TEXT EXCERPT:

One of the south’s most popular franchises is none other than Chick-fil-A. Whether you spring out of bed to make it in time for Chick-n-Minis™, brave the lunch rush for a sandwich or become everyone’s best friend by bringing a platter of nuggets to an event, this fast food staple is a fan favorite.
Cody Hopper has served as the Owner/Operator of Chick-fil-A’s Skibo location for almost two years, but his journey with the business goes back much further than that.
“I was at college at NC State, obtaining my bachelor’s degree in sports management. I wanted to be a coach, I wanted to be athletic director at a high school or something like that. I just used Chick-fil-A as a part time job just to help me put myself through school and didn’t even think about it as a career, so once I kind of caught the ‘bug’ if you will and pursued Chick-fil-A, I saw that there was a lot more opportunity than what I initially had pursued in the sports world...” remarked Hopper.
Hopper worked his way through the ranks at the company and was then able to apply to Chick-fil-A’s Leadership Development Program conducted out of their support center in Atlanta, Georgia. This is a 24 to 30 month program that serves as a pipeline for dedicated employees to become franchisees in the Chick-fil-A system.
“There’s two facets to it [the program]. There’s a grand opening side which is [where] you kind of partner alongside the operator and you help set them up, you have trainers that come in that you’re responsible for and you help just ensure their business is off to great success within a few months of opening. And then from the other side, it's called an interim manager program, where, let’s say a location loses his operator due to termination or, or death or whatever the case may be, there's a half of the program that goes in and fills those which will be known as a corporate run restaurant for the
interim. And then you get thrown around every two to three months in that program. And so, hopefully you've learned over time within two to two and a half years of all those assignments, then you’re able to tell a really good story of how you’ve grown in your business acumen and your leadership capacity to become your own franchise operator,” explained Hopper.

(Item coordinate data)
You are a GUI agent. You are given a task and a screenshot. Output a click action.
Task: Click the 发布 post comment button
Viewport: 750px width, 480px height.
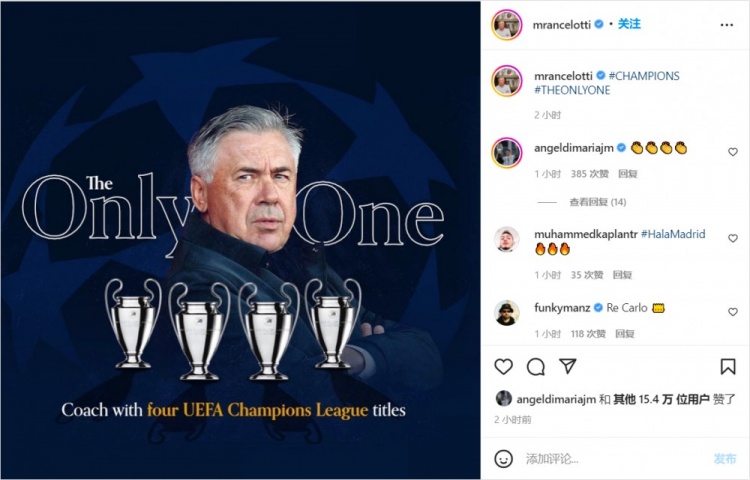[725, 458]
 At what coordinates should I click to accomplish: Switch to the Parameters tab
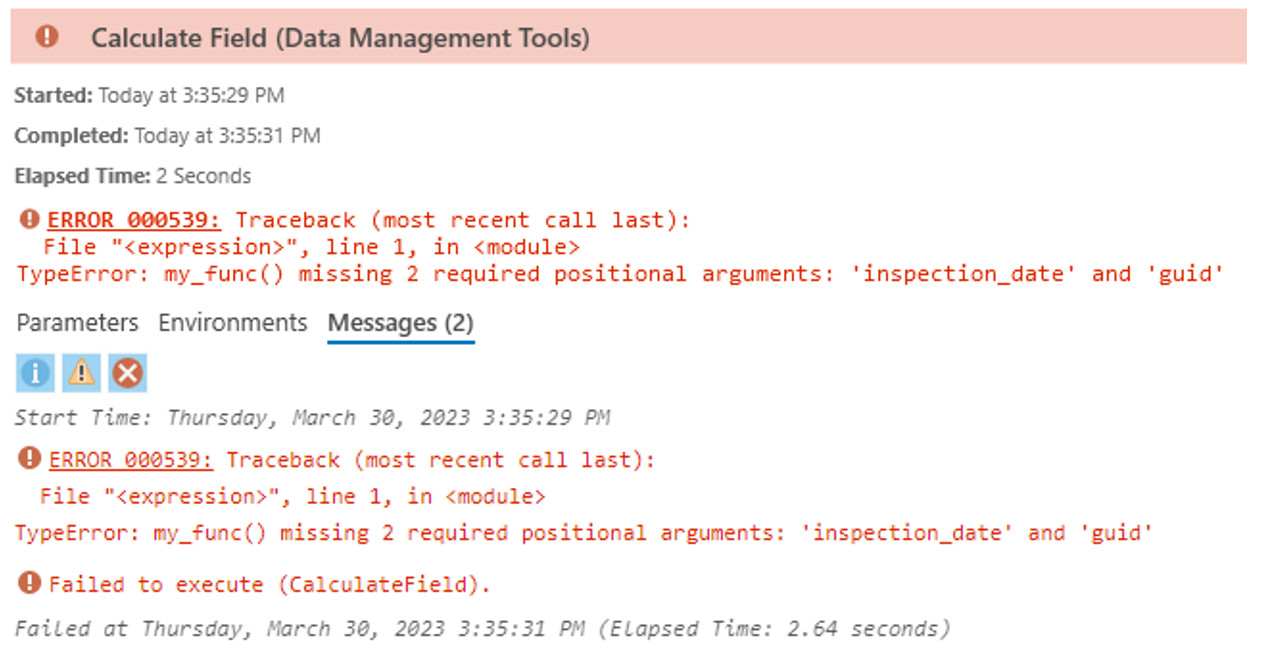77,323
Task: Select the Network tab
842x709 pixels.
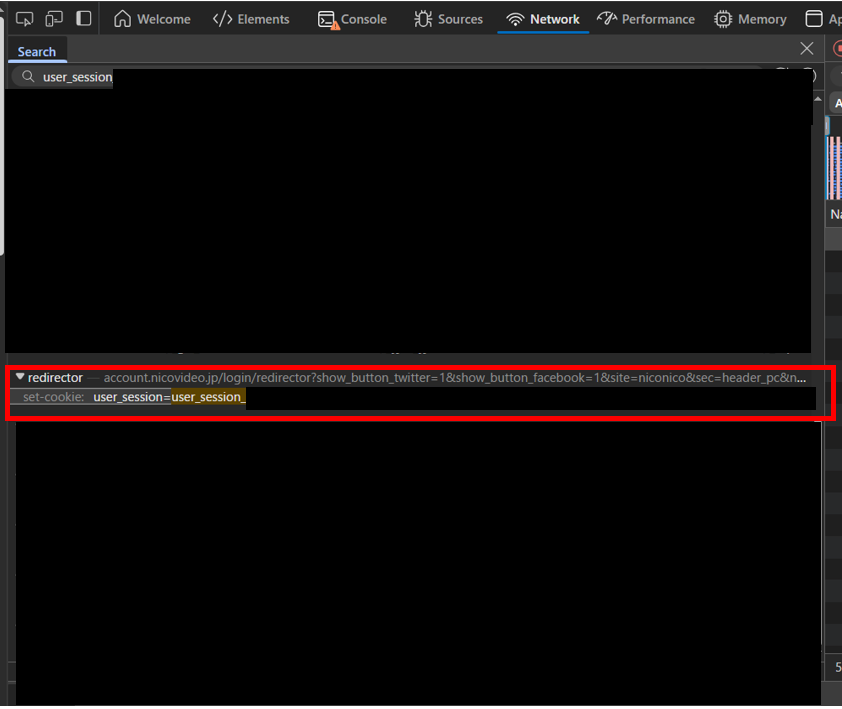Action: [543, 19]
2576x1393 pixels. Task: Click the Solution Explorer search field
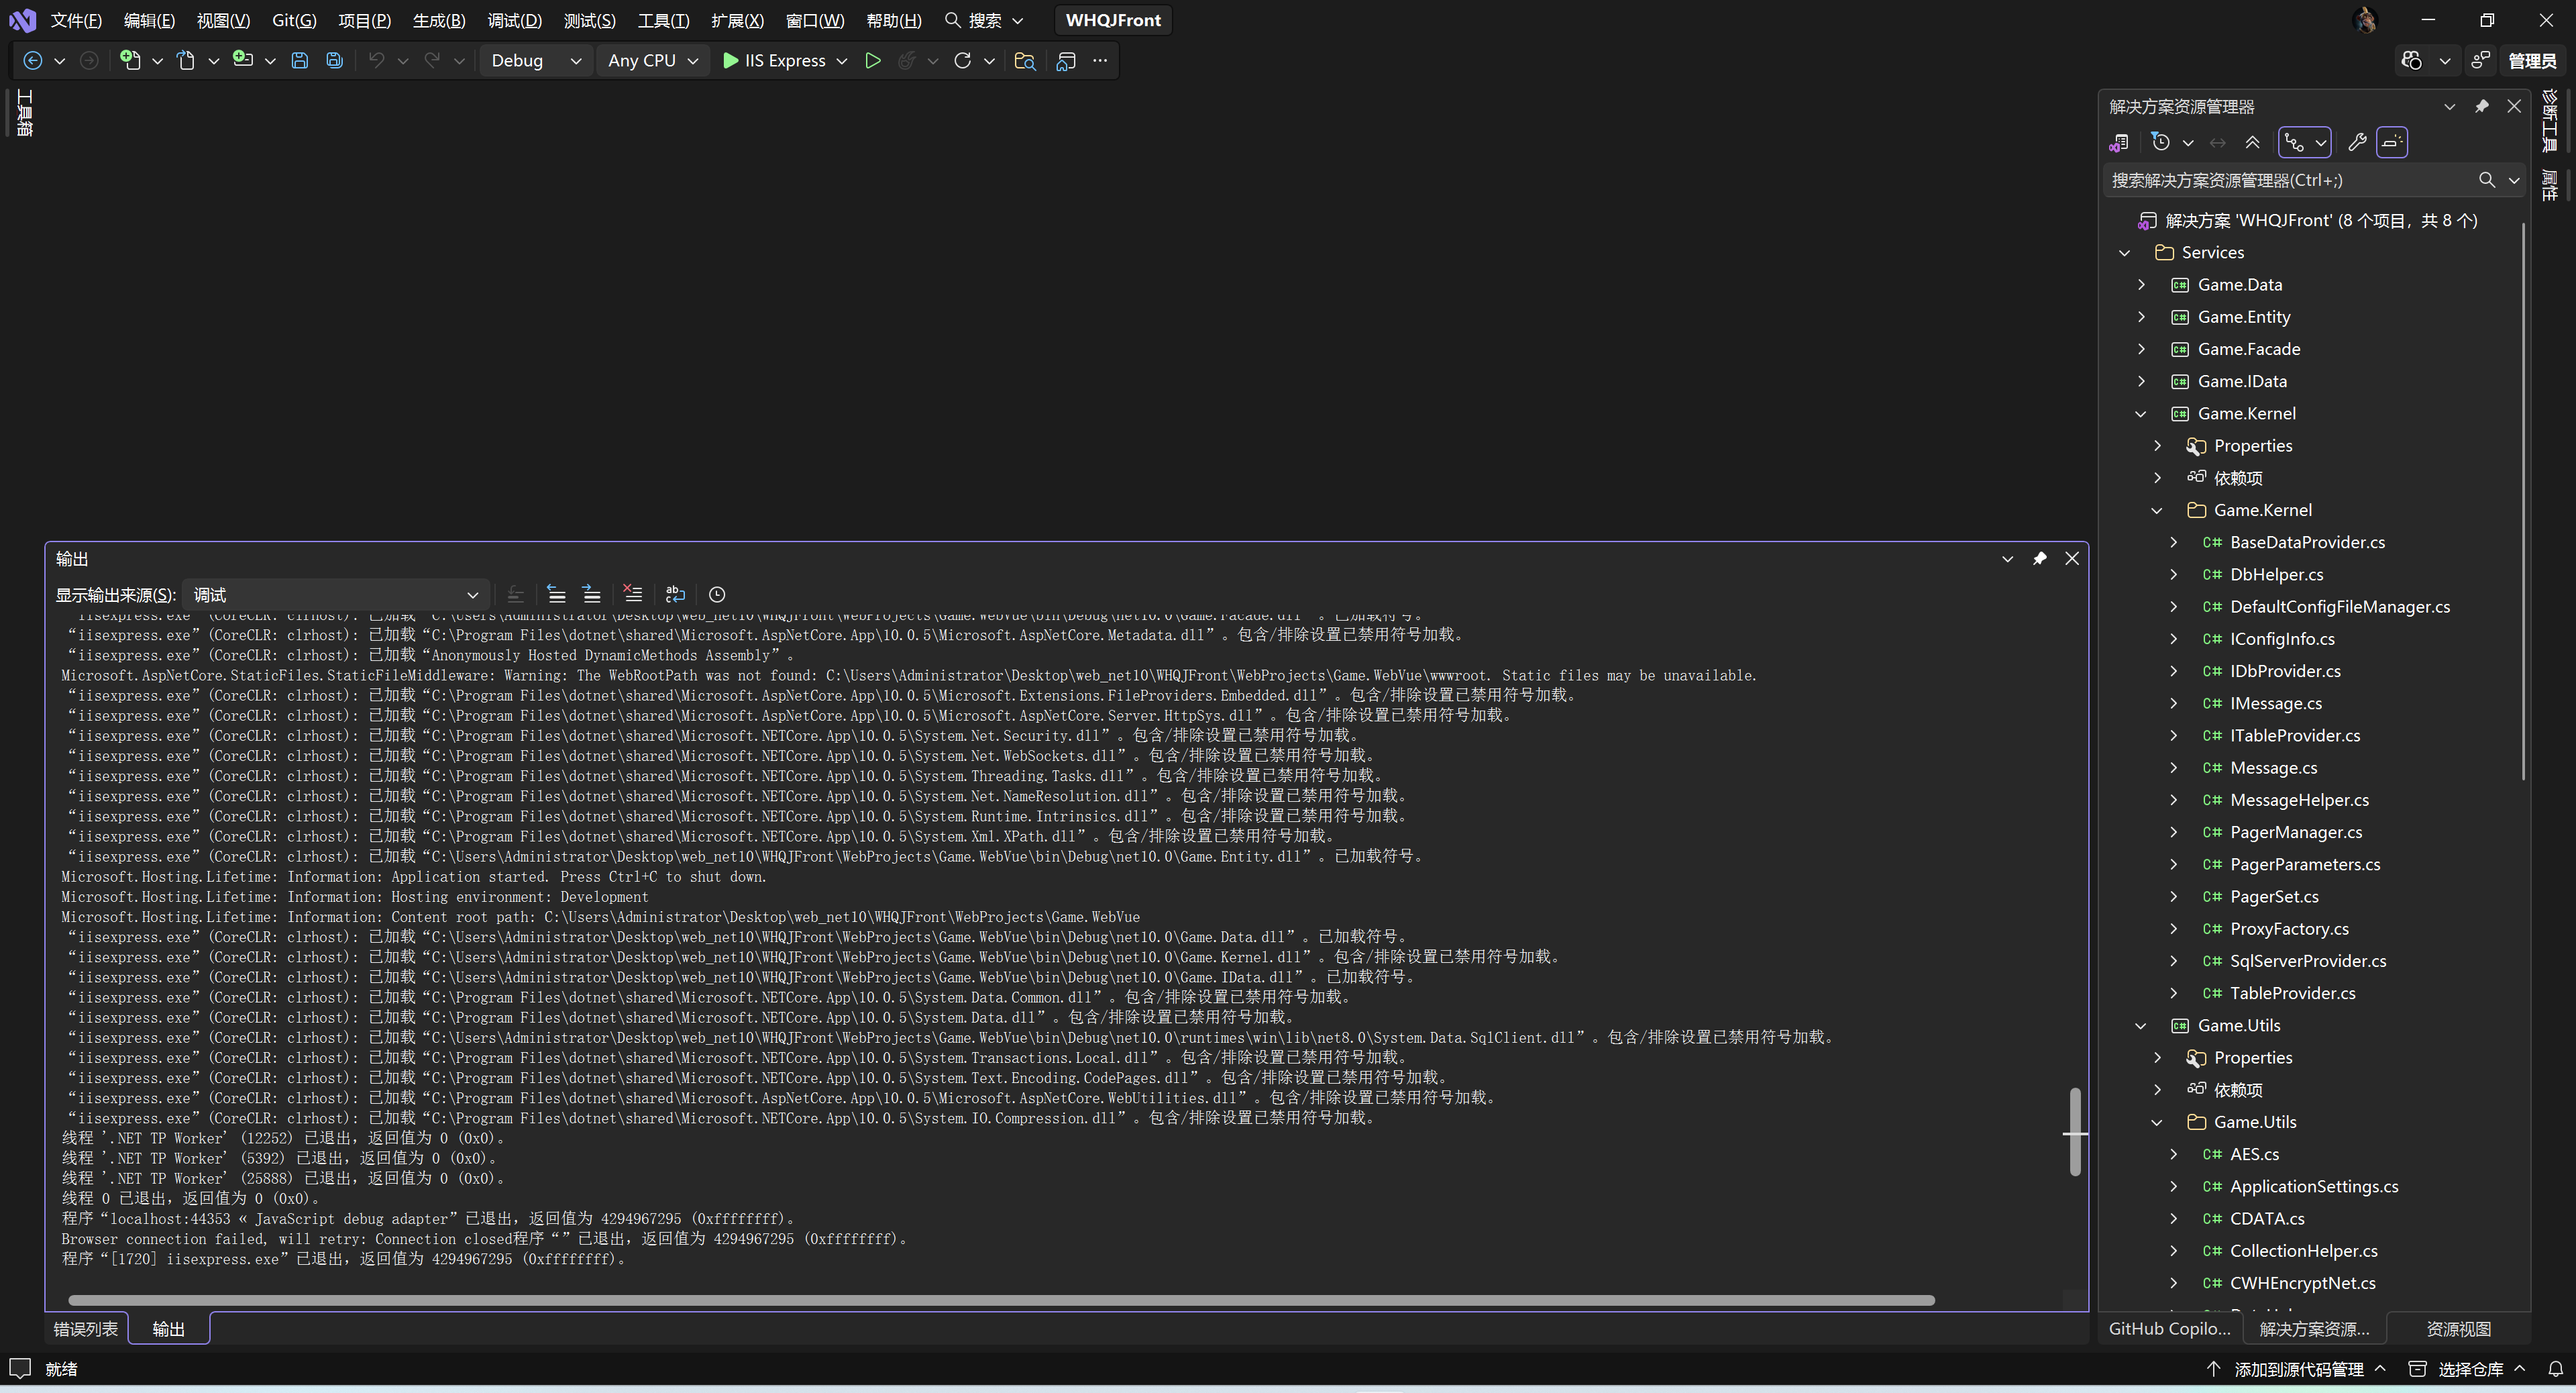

WRITTEN TASK:
In the Chick-fil-A operator profile above, retype the stretch from "One of the south’s" through "further than that.".

COMPLETED EXERCISE:
One of the south’s most popular franchises is none other than Chick-fil-A. Whether you spring out of bed to make it in time for Chick-n-Minis™, brave the lunch rush for a sandwich or become everyone’s best friend by bringing a platter of nuggets to an event, this fast food staple is a fan favorite.
Cody Hopper has served as the Owner/Operator of Chick-fil-A’s Skibo location for almost two years, but his journey with the business goes back much further than that.